— EXCERPT —
# # #
Grip width - does it really make a difference?

Despite the fact that a shoulder wide grip probably comes most naturally to most trainees, many trainers, pro bodybuilders and figure competitors suggest to train with varying grip widths for "aesthetic" reasons. And in fact, even the initial crash course on biceps anatomy should suffice to understand that grip width, just as grip angle, will influence the activation patterns of the individual heads of the biceps brachii (wide grip for long head, narrow grip for short head), m. brachialis (narrow grip) and the m. brachioradialis. The overall activation patter of the sum of caput longum and cuput breve, i.e. the two heads of the biceps brachii, on the other hand remains pretty stable (cf. figure 3).
Figure 3: Change in muscle activation (as measure via EMG) during barbell curls (straight bar) in percentage of curls done with a shoulder-wide grip (data adapted from Boeckh-Behrens & Buskies. 2000)
While the extra-wide grip (shoulder width +20cm) does not change the activation pattern significantly (and will probably hurt your wrists), executing the barbell curl with a straight bar, using a narrow grip (hands 10cm apart) significantly reduces the activation of the biceps brachii and increases the load on the m. brachialis. In summary, all of the classic curl movements activate the biceps brachii to a similar degree. Against that background, proper form and loading (selecting a weight that trains the muscle, not your ego) become increasingly important.
Don't be that guy who does ballistic curling movements using ridiculously high weights that may build huge traps (due to the jerking at the beginning of each curl), but leave his bi's underdeveloped. Rather take advantage of the variety of effective biceps exercises and hit your biceps from different angles and with different grip widths, in order to provide fresh growth stimuli every time you hit the gym.
# # #
— ACTIVITY A —
In the excerpt on curl grip width, what does a narrow grip with the hands 10cm apart do to the activation of the biceps brachii?
— ACTIVITY B —
Go on with the excerpt on curl grip width, picking up after its final sentence.
The listing that follows is not needed for anything here.
# # #
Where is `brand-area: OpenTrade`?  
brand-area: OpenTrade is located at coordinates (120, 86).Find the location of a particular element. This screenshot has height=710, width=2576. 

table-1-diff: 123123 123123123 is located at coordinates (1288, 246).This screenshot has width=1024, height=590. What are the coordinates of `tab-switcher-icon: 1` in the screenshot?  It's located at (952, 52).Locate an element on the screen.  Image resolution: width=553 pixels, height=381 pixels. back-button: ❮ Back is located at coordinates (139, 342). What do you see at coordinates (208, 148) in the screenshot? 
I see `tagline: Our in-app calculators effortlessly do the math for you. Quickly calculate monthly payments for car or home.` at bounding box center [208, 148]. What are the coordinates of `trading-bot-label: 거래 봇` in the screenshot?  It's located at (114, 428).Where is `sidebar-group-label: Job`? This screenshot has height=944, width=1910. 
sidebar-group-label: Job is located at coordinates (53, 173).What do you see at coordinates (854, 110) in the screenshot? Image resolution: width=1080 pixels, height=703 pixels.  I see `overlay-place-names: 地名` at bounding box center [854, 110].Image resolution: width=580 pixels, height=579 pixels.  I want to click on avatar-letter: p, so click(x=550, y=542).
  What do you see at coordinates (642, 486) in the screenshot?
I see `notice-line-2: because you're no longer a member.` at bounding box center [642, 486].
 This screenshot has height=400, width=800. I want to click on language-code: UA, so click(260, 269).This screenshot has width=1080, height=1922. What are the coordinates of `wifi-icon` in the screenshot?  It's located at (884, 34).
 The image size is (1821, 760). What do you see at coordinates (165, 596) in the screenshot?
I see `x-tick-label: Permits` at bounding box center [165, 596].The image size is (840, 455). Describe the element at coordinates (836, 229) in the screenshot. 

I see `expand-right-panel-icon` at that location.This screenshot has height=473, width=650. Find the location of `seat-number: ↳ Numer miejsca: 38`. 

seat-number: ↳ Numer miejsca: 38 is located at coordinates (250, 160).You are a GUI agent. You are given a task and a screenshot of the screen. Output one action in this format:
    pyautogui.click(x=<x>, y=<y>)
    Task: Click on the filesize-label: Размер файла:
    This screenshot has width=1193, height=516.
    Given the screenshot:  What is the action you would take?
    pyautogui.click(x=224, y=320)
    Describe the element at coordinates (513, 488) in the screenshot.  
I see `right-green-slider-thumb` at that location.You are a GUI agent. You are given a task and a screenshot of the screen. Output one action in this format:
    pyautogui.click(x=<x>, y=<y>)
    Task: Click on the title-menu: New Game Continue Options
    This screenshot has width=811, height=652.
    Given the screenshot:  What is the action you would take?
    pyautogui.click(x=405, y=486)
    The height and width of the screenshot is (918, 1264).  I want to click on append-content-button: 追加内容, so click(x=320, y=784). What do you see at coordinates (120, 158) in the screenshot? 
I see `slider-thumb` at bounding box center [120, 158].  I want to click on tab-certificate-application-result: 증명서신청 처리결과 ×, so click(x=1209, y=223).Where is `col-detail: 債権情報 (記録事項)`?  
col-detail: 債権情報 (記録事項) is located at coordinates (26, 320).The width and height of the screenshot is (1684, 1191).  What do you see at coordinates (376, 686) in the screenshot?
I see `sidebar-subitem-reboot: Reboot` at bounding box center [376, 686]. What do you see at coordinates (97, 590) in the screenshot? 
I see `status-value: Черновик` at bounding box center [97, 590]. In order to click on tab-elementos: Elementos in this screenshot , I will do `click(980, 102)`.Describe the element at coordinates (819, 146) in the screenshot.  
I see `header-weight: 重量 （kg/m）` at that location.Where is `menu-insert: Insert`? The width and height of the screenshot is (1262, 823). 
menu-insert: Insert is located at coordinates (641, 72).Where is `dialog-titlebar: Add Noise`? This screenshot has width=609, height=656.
# # #
— REPLY A —
It significantly reduces the activation of the biceps brachii.

— REPLY B —
Incorporate negatives, whenever you feel you are hitting a plateau; do not use negatives every workout, because negative eccentrics cause significant damage to the muscle tissue, which - if done too frequently - can eventually lead to atrophy instead of hypertrophy.

Image 3: The concentration curl has been
a staple in bodybuilding since the days
of Arnold Schwarzenegger
- rightly, as the EMG data indicates.
An EMG-optimized routine

There is of course a myriad of ways of combining the individual exercises, my personal recommendation for overall biceps development (based on EMG measures) would yet be as follows
  1. Barbell curls - straight bar, supinated shoulder wide grip; explosive concentric, controlled excentric movements, high loads, 6-8 reps
  2. Scott curls - campered bar, supinated narraw grip; full stretch at the bottom; medium load, 8-10 reps
  3. Dumbbell concentration curls - switch between supinated and hammer grip; medium load or supramaximal load (use sparingly) 10 reps (use other arm for assistance, if needed)
You may notice that I do not make volume (i.e. set) recommendations. This is due to the fact that I found that everyone has to find what works best for him / her in terms of optimal volume, training frequency and body part splits. This may also change over time / according to lifestyle factors / nutrition and supplementation.